Here is a little test, your notion or idea of what a saint truly is, is probably revealed in who your favorite saints are. Is your saint meek and mild, caring for the poor, or a doctor of the church, or a virgin and martyr, or a great reformer or thinker, or a person of self-denial and poverty? There is probably something in the life of your favorite saint that you equate with holiness. Or maybe you don’t have a favorite saint, maybe you just never heard their story, or you just didn’t see the point, or maybe you just couldn’t relate your life, your story to theirs.
I do sympathize, don’t get me wrong, we have many saints who are approachable and relevant to us but I must admit some of the others we read about, are a little bit scary.
I don’t know if they were really that strange in real life or if their biographers have done them a disfavor, I presume the latter.
Sometime in the lives of the saints, all that remains after centuries of editing are caricatures of real people. People in old garments, speaking a strange language, living an unbalanced life, a life of extremes…most probably not a life you would desire for yourself or your family.
To use popular language, our ideas and image of a saint needs a makeover.
The first thing we need to say is that we have saints of every personality, size, shape, race, culture, and language. Over the centuries and today, they wear every type of clothing. They come from every rank, from servant to king, from pauper to persons of wealth, from the simple to the sophisticated, from the learned to the unlettered and everyone in between. Every person of every time is called to holiness, to sanctity and can achieve it with God’s grace!
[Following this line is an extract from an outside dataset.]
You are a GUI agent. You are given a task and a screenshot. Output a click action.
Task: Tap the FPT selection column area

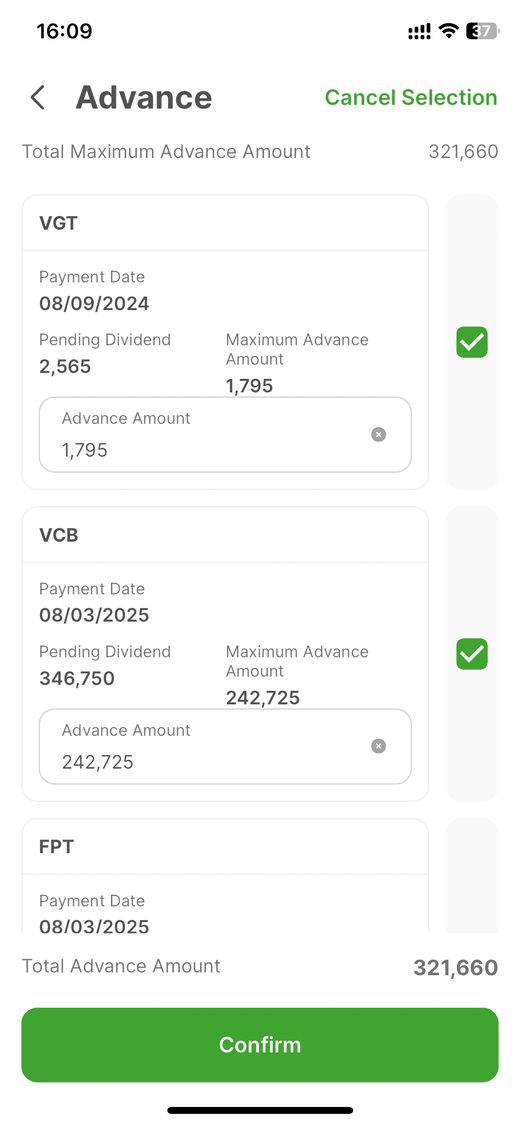pos(472,876)
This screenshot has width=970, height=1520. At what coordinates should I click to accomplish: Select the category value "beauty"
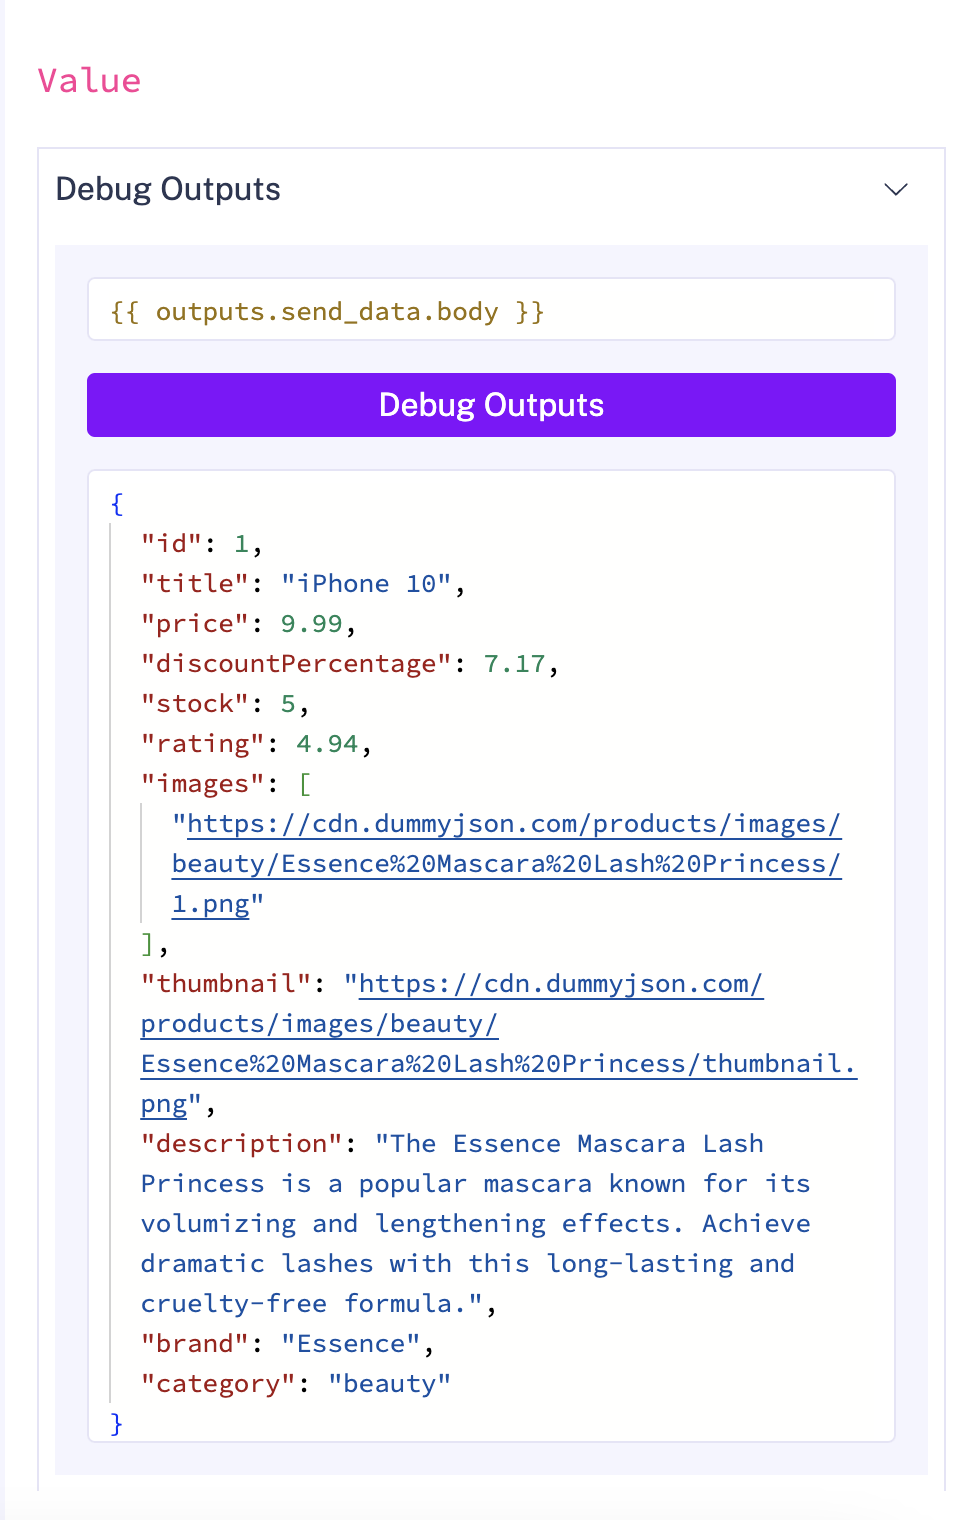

In this great diversity, there are a few common elements among saints.
The first, the recognition that God knows them, loves them and calls them. So begins a lifelong relationship of knowing that every moment is lived in the presence of God, that we are significant people, unique, called to be the person he created us to be.
To be the person he calls us to be, to live not an extreme life or half-life or weird life, but to live a life to the full, a life of joy. To choose goodness is to choose life , to choose sin is to choose something less, something false, something not worth of ourselves, we deserve better.
A saint is not someone convinced of his or her own holiness but God’s.
Some will say, I can’t be a saint because I have a past. So did St. Peter & St. Paul.
I can’t be a saint, I had doubts. So did St Thomas. I can’t be a saint, I sin…Welcome to confession.
If you asked people in recent years to name a living saint, most would have said Mother Teresa of Calcutta. Many regarded her, as living on another level, her praises were sung, and she was mentioned in every second homily. However there was a tendency to romanticize, to create a new caricature.
That why in recent years I was glad that when the diary of Mother Teresa was published, we found a real woman, a real person, who doubted her own worth, her own faith, who wrestled with doubt , but kept praying and serving. Mother Teresa’s struggles only strengthened my belief that she is a true saint of the church.
The life of a disciple is not Hollywood or Disney, it has struggle and pain and sin and failure and conversion and reconversion. We hang onto his garments, to his holiness, because we know we cannot save ourselves. We throw ourselves on the ground and he picks us up from the dust. We ask for forgiveness again and again and he gives it again and again.
We are all sinners in this church, called to be saints, relying on God’s grace and mercy to become the people he calls us to be. It is a blessing to be on the journey with you.